In dramatizing an era when war and politics were games for men only, Miranda also gave us two strong female characters. Angelica is literate and self-possessed, eager for a society when all men and women will be deemed equal. And it’s fitting that Phillipa Soo gets the final solo in Hamilton, singing of Eliza’s abolitionist work, decades after Alexander’s passing.

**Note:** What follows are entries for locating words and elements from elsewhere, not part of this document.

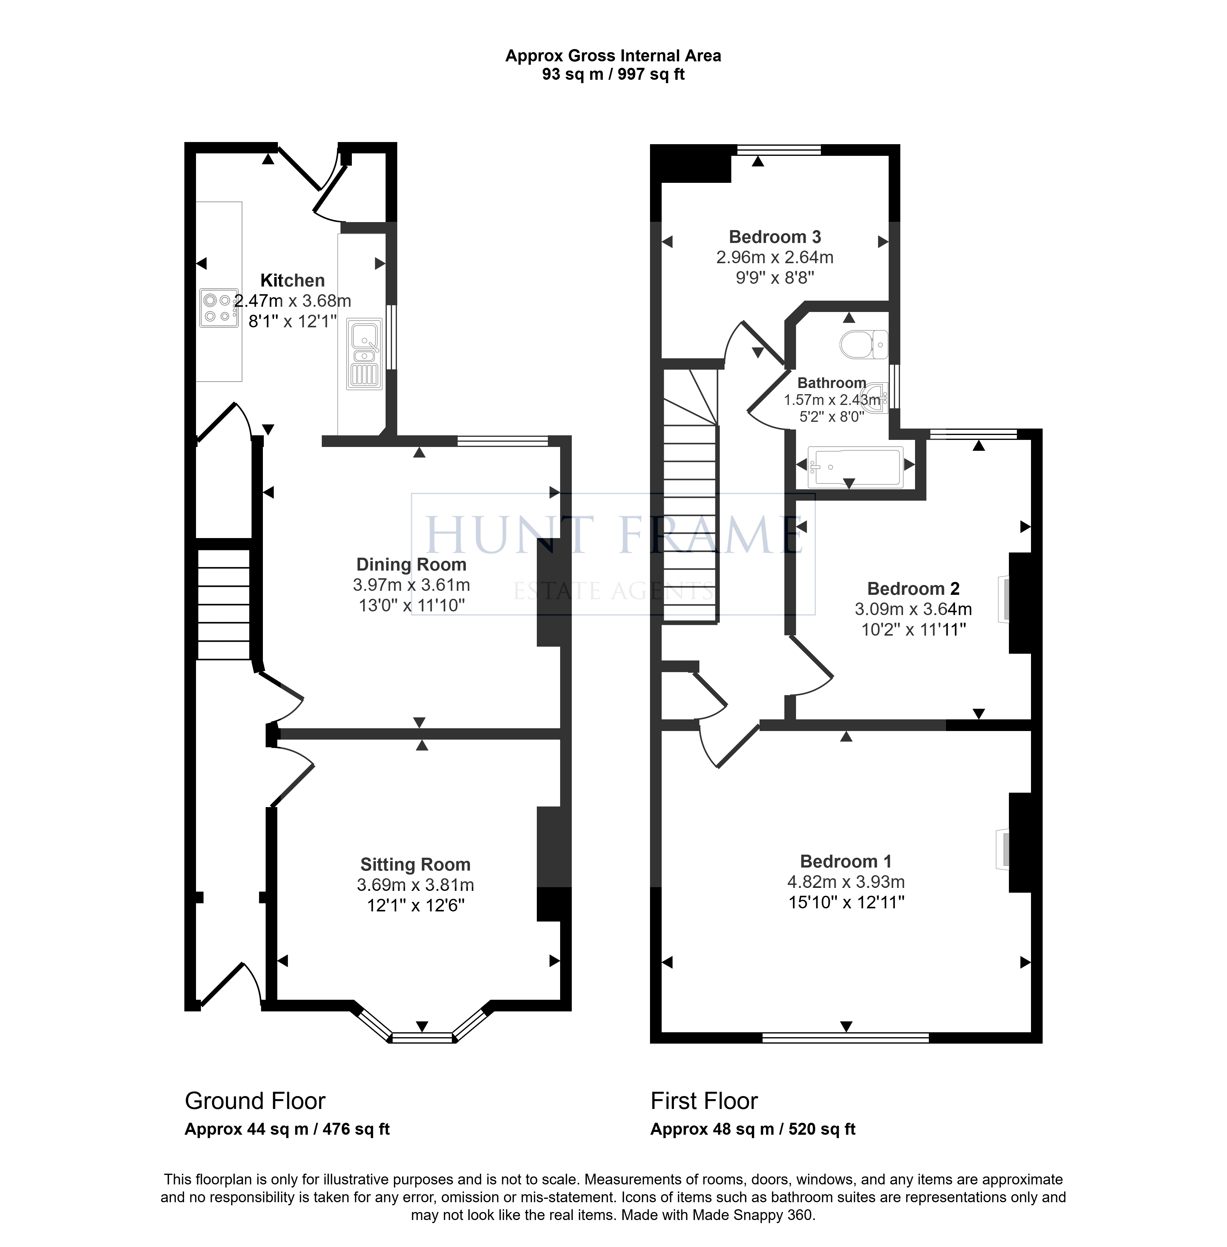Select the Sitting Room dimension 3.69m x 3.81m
[x=416, y=885]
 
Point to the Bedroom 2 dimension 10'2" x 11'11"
[x=914, y=629]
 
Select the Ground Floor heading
[x=255, y=1101]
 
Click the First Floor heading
[x=704, y=1101]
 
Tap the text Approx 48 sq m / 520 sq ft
[x=753, y=1129]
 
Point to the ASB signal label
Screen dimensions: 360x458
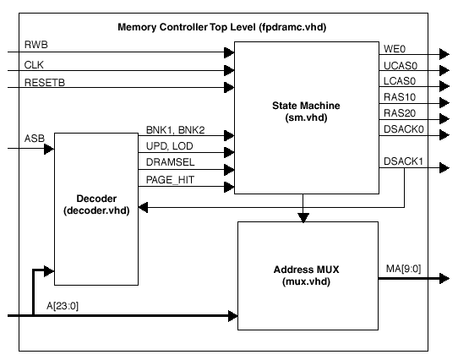pyautogui.click(x=34, y=139)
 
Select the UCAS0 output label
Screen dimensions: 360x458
pyautogui.click(x=400, y=67)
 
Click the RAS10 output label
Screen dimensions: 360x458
pyautogui.click(x=398, y=99)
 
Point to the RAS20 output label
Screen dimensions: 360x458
pyautogui.click(x=398, y=114)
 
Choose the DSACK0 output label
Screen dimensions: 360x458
pyautogui.click(x=403, y=129)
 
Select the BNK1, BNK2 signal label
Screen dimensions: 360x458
pyautogui.click(x=175, y=132)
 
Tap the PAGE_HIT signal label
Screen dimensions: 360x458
pyautogui.click(x=169, y=178)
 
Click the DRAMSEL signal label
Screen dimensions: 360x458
pyautogui.click(x=168, y=162)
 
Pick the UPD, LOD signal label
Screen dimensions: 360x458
pyautogui.click(x=169, y=147)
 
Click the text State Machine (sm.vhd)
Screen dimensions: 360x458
pyautogui.click(x=306, y=112)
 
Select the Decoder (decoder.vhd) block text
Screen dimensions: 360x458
pyautogui.click(x=95, y=205)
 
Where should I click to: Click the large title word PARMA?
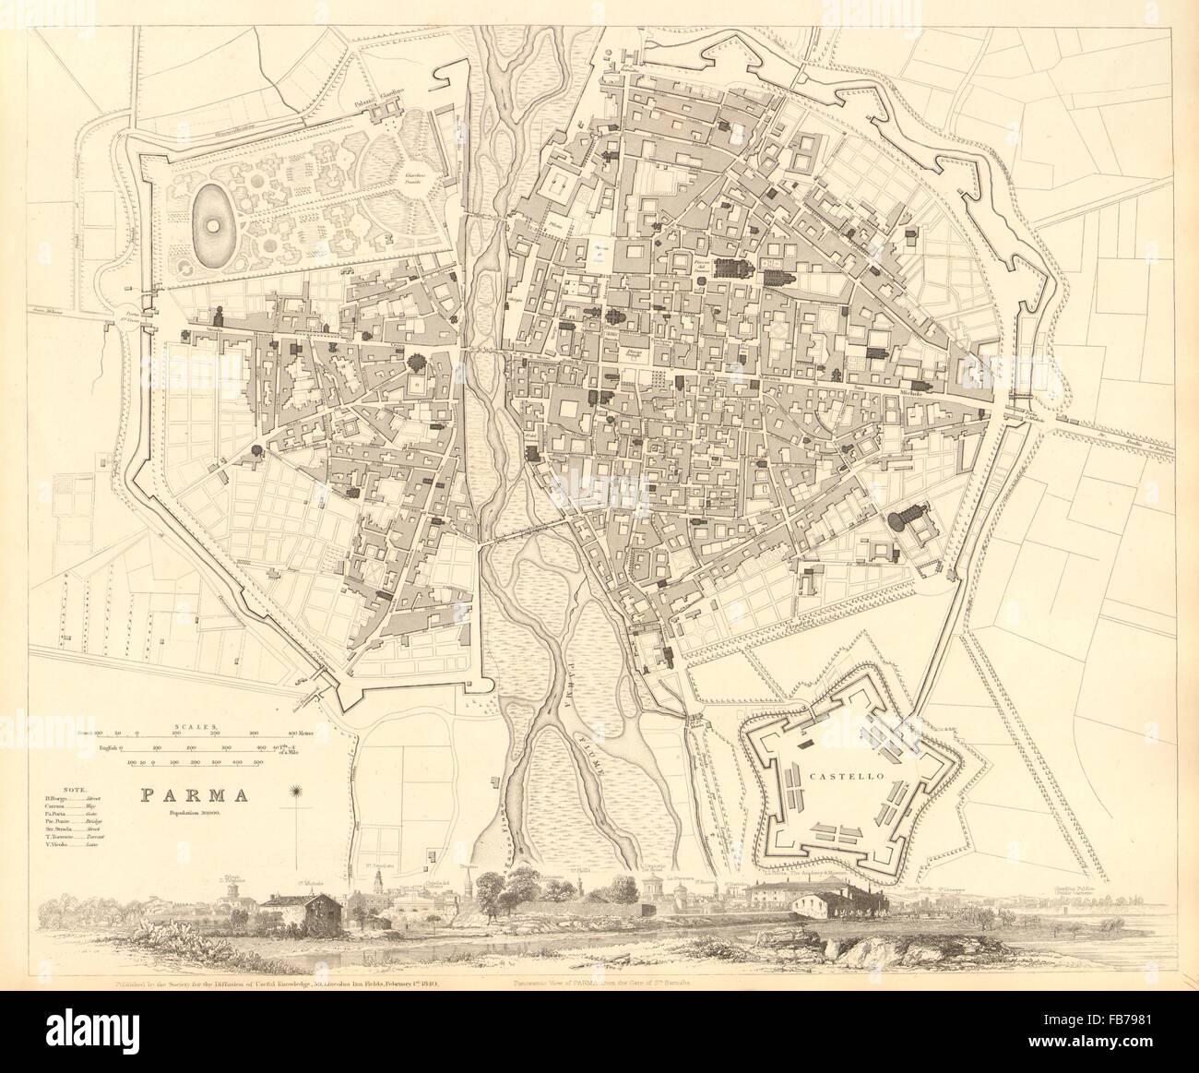point(183,795)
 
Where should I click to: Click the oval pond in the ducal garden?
point(214,224)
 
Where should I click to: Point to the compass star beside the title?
point(297,792)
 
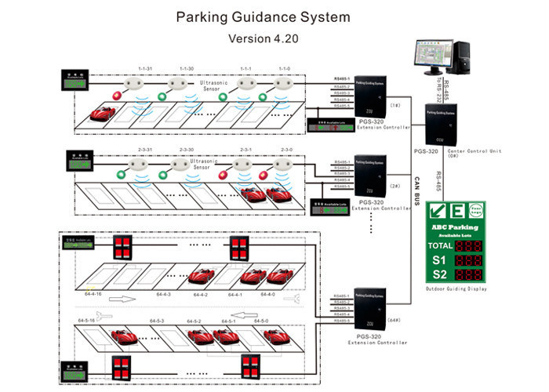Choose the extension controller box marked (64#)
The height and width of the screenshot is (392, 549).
pos(369,311)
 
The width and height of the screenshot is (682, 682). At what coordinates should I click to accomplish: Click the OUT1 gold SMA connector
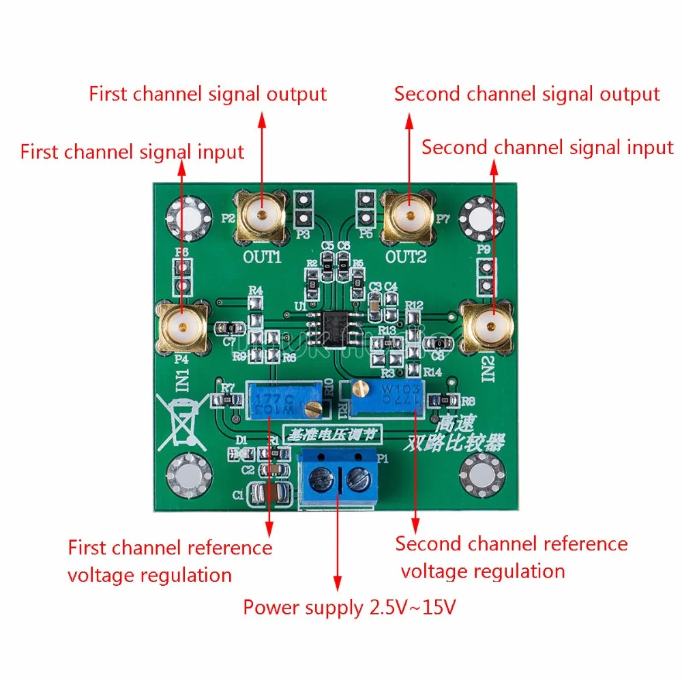pyautogui.click(x=261, y=216)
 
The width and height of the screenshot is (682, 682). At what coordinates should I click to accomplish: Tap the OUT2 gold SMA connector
pyautogui.click(x=409, y=216)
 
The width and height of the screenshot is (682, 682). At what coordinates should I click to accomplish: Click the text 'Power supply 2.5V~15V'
pyautogui.click(x=350, y=606)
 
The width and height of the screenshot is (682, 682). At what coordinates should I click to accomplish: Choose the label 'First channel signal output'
pyautogui.click(x=208, y=94)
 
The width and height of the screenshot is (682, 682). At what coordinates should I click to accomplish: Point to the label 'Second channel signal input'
pyautogui.click(x=547, y=147)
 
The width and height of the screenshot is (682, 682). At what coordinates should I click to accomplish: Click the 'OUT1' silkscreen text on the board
pyautogui.click(x=263, y=257)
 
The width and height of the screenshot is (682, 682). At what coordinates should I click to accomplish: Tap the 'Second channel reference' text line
pyautogui.click(x=512, y=544)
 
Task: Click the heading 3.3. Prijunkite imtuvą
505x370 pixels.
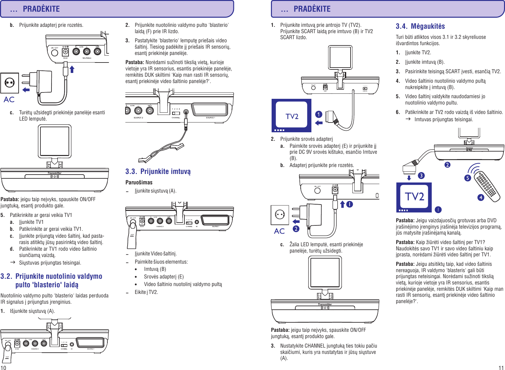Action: point(158,171)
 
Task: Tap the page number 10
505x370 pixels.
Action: point(3,367)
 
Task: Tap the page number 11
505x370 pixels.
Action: point(501,367)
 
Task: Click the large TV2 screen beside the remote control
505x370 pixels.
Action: point(414,197)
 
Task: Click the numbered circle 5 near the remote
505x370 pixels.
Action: point(468,178)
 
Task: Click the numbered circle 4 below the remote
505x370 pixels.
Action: point(481,198)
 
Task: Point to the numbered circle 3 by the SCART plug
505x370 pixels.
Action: point(421,176)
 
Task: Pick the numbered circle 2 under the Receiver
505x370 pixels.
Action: point(447,165)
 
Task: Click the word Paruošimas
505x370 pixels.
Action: point(139,182)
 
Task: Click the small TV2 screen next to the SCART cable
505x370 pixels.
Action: point(292,116)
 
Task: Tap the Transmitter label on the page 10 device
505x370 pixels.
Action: point(54,173)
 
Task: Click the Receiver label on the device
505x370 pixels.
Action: point(469,148)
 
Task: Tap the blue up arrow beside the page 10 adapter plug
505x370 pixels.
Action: point(72,69)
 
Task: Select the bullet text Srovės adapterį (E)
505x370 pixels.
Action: point(164,277)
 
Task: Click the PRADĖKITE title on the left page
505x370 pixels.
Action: point(41,9)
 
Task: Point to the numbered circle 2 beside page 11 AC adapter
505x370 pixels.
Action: point(296,229)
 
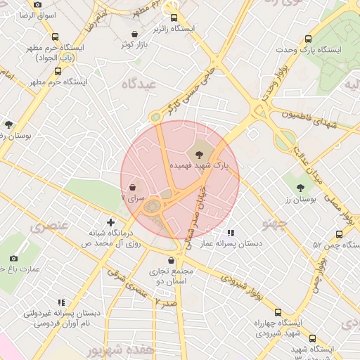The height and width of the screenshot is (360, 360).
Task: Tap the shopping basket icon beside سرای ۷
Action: [134, 188]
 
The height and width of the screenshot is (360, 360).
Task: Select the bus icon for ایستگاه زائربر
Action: [174, 19]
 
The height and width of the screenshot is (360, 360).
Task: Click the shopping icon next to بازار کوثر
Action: [134, 34]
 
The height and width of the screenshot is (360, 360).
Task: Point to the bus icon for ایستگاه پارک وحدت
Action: [308, 39]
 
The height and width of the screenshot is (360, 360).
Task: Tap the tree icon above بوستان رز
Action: [301, 188]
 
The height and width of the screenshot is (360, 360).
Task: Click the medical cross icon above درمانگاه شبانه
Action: [110, 222]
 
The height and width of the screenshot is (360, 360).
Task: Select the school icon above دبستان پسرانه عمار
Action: [231, 233]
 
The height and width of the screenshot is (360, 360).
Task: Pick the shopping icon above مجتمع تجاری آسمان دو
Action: [171, 261]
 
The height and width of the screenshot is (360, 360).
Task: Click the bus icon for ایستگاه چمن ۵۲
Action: [340, 234]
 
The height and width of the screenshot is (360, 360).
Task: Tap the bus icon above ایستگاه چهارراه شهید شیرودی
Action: [278, 312]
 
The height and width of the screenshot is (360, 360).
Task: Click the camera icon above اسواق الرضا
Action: [37, 5]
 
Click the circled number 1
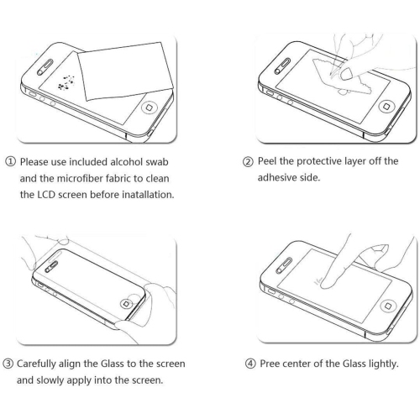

Though composed and first performed during Obama’s eight years in office, Hamilton maintains its relevance. The literally dueling impulses of pragmatism and idealism are just as evergreen now as when Aaron Burr fired his shot 216 years ago. Hamilton’s interrogating lyric – “if you stand for nothing, Burr, what will you fall for?” – could be asked of every Republican and plenty of Democrats today. And when George Washington sings “history has its eyes on you,” I don’t think it’s coincidence that Thomas Kail lensed this moment with Chris Jackson looking directly into the camera, at us.